The dossier compiled by British spy Christopher Steele, paid through the firm Fusion GPS by Hillary Clinton's presidential campaign, was used by the FBI to obtain a warrant to spy on Trump campaign aide Carter Page in October 2016, prior to the presidential election. The warrant was renewed after Donald Trump was elected president and finally expired sometime in late 2017.
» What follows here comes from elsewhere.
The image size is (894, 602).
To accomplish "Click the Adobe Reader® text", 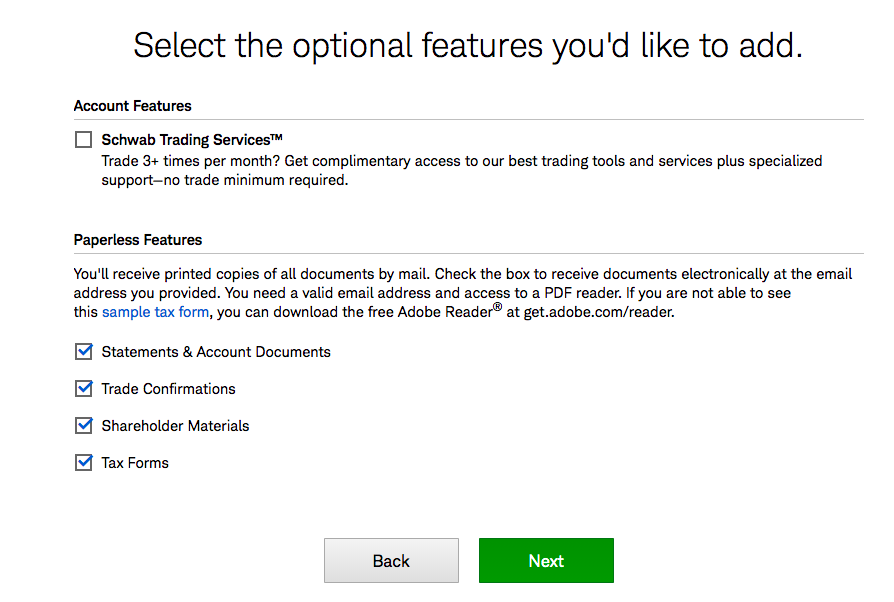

In a redacted two-page memo made public on Thursday by Senator Lindsey Graham (R-South Carolina), the US Department of Justice reveals that Steele's "primary sub-source" (PSS) had been under FBI investigation in 2009 as a possible Russian agent. The FBI team going after Trump (Crossfire Hurricane) became aware of this in December 2016 and interviewed the PSS in January 2017 - then renewed the Page FISA warrant three more times anyway.


The DOJ memo reads:
"In December 2016, the CROSSFIRE HURRICANE team identified the Primary Sub-source used by Christopher Steele and, at that time, became familiar with the 2009 investigation. The CROSSFIRE HURRICANE team interviewed the Primary Sub-source over the course of three sequential days in January 2017. At that time, the 2009 investigation remained closed. The 2009 investigation remains closed to this day."
The reason the FBI had closed the investigation, as the memo reveals, was that the PSS had left the US in September 2010. The FBI said "consideration would be given to re-opening the investigation in the event" the person returned to the US. For whatever reason, though the PSS did return at some point, the investigation was never reopened.

While the DOJ memo does not name the PSS, some enterprising internet sleuths fingered him in July as one Igor Danchenko. His attorney Mark E. Schamel confirmed the identification to the New York Times a day after RT reported on it. Danchenko had worked as a researcher for the Brookings Institution until 2010. This lines up with the memo saying he was working at a think tank in Washington, DC when some coworkers suspected him of being a "Russian spy."

The FBI's investigation came up with nothing much beyond a September 2006 "contact with a known Russian intelligence officer," and him being "very familiar" with a "Washington, DC-based Russian officer."

Flimsy as that seems now, it was a lot more than they ever had on Carter Page. It didn't help that FBI lawyer Kevin Clinesmith had altered evidence to make Page look like a foreign agent, when he in fact was not. In August, Clinesmith pleaded guilty to a lesser charge of making a false statement.

When he sent over the memo to Graham, Attorney General Bill Barr wrote that additional classified information that "bears upon the FBI's knowledge concerning the reliability" of the Steele dossier may be declassified by the Director of National Intelligence soon, as it won't interfere with the criminal investigation conducted by US attorney John Durham.

The Steele Dossier has been the keystone of 'Russiagate' - the manufactured scandal accusing Trump of having ties or 'colluding' with Russia during the 2016 election - from the very beginning. It had already emerged that the 'Crossfire Hurricane' team had interviewed Danchenko in January 2017 and established that the Dossier was fabricated, but proceeded to use it to spy on Trump, framing Carter Page as a Russian agent anyway. At the time, they already knew that Danchenko had been under FBI investigation as a suspected Russian agent - but it didn't seem to bother them in the least.

Simply put, this means Crossfire Hurricane team members - such as former agent Peter Strzok and his paramour Lisa Page, as well as FBI Director James Comey and his deputy Andrew McCabe, ought to have some explaining to do.